Yes. Don’t bother with that nonsense. The game of Go will be solved before anyone figures out the stock market.
Are there any faculty members at your university that work in the field of bioinformatics? If so, talk to them and see if they give you a suitable project idea that gets you excited. If you decide to take this path, try to enroll in an Intro to Bioinformatics course as it will help you get familiar with the field and generally make things easier.
Find some problem that you are passionate about, will learn something from by tackling it, and is within the scope of your time, effort, and ability. Projects like this are relevant not only for grad school but also when applying for entry-level jobs (even if a few years off still after doing a masters degree)l. It helps to pick something you can put on a resume that shows your level of accomplishment and ability to complete a task.
The topic choice probably won’t matter significantly except perhaps for top-tier programs or if you have notable weaknesses in other admissions criteria. If the latter is true, then a good project may help, but even the latter is uncertain. Masters program admissions I think is generally handled by administrative staff, so they are probably more interested in whether or not you did a project than what the topic is.
Yes, a stock price prediction system is far too difficult if you want a system that actually can work reasonably well over anything other than a small training data set.

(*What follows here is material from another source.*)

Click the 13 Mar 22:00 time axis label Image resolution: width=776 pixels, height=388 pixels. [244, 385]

The market is neither a natural system, a machine, nor even a system of rational collective behavior. Its pricing mechanism is in general irrational: investors/traders may make transactions at prices that are reasonable for them relative to their own decision criteria, but the market as a whole is generally not rational. The market is more an aggregation of behavior rather than collective behavior.

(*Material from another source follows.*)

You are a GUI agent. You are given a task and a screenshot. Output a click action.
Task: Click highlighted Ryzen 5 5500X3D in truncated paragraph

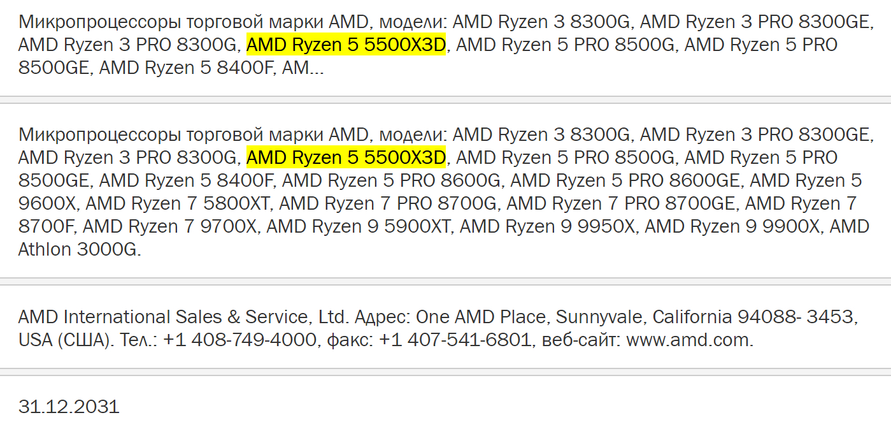tap(346, 45)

The above alone would make for an intensively difficult problem to solve with AI methods, but beyond that there are issues of problem scale, the amount of training data which is needed, etc.
There are of course a large number of Wall Street trading firms using quantitative methods for high-frequency trading, etc. They are effective, however, because they are focused on narrow problems (price trends over the next few seconds-to-minutes in highly-liquid stocks, S&P index futures, etc.), they put a lot of work into their models and generally are constantly rebuilding the latter on a daily/weekly basis, and they understand the market’s nature, i.e., it’s largely irrational as a whole and is a competitive, shifting landscape of exploiting the pricing inefficiencies inherent to large money flows.
I would only recommend this problem domain if you have an intense personal interest in financial markets and have already spent a lot of time studying them, are prepared to fail, and are interested in learning a lot. Trying to work on this problem is certainly a good learning opportunity, but it will be hard to achieve any real success except for small problems unless you have many years to devote.